Even more fortunately, Grårp had left me his collection of parrots and penguins. I now had more birds than I knew what to do with. His penguins were all pinguid: They waddled around like little landwhales, making strange, penguinal noises—daring the shuggoths to eat them. And his parrots were a disparate lot: Some were green, others were emerald, and one was almost a teal color if you squinted hard enough.

Unfortunately, Grårp had also left me his cockroach collection (to feed the birds). They escaped into my walls and wainscoting, laughing all the way. I knew I would never exterminate them without very, very drastic action..

“At least the gnomes have some company now,” I muttered and picked up my matchbook again.



My palatial abode is a resilient residence, and—as it has done so many times before—within days of burning to the ground, it fully reassembled itself. The house, the furniture within, the garage, and my dead Trabi within—all restored themselves to pristine condition. I abandoned the cardboard box on Shoehorner Street and returned home.

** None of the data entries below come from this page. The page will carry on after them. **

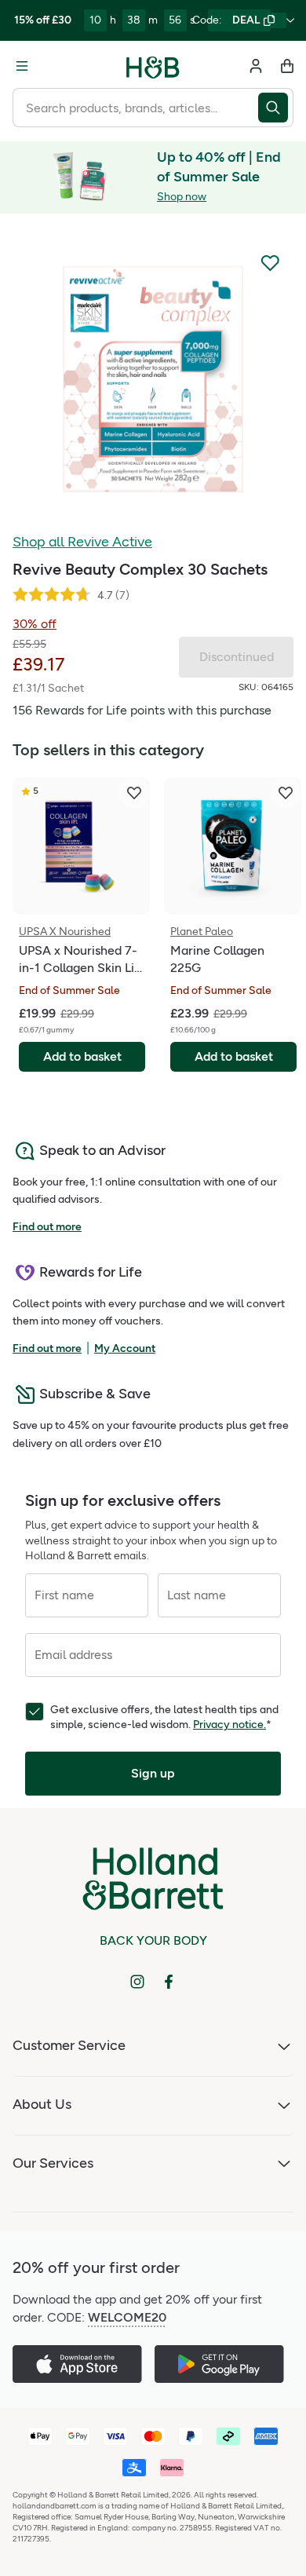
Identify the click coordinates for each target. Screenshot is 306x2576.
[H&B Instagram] (137, 1981)
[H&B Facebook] (168, 1981)
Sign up (153, 1773)
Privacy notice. (229, 1724)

Those sixteen tons of streetcar parts were still strewn about my front yard. Apparently neither a nine-alarm fire nor a self-reassembling house could extirpate that mess. But with Grårp’s estate settled, I sensed an opportunity: I had the whole sixteen tons shipped via freight train out to northern California and plunked down in his front yard! The junk would blend in well with my late brother’s endless car part collection. None would be the wiser. Not even the gnomes. Plårp might beat me with her sandals when she found out; I would cross that bridge when I came to it. (And the gnomes wouldn’t, because I would burn the bridge down before they arrived—before I even stepped off of the bridge, I would burn it down!)

I also shipped an entire pallet of middle finger drawings to Clårp.

I then called Plårp on the phone. We reminisced about Grårp and his tire spoons, and then I hooted at her for a while. She threatened to throw her sandals at me through the phone, but—this being one of those newfangled cellphones and not my old landline—we both knew that was impossible. I just hooted louder and in a smugly mocking tone. She vowed to mail her sandals to me so I could throw them at myself, then she hung up on me. I kept hooting.

I spent Saturday panning for gold in the sewer outlet below Middendorfer Street. I found no gold, but I did find out where all those cockroaches I had flushed down the toilet ended up. (I also found a set of tire spoons.) On Monday I intend to try panning for gold in the storm drain on Grinspoon Street.

“There’s no gold in the sewer, you nincompoop!” Wrrhnrrhthlplck’ck piped up as I completed that thought. “Just poop!”

I muttered again. I needed to make another trip to Polly’s Pharmacy on Pinnfarben Street. I picked up my matchbook and headed out.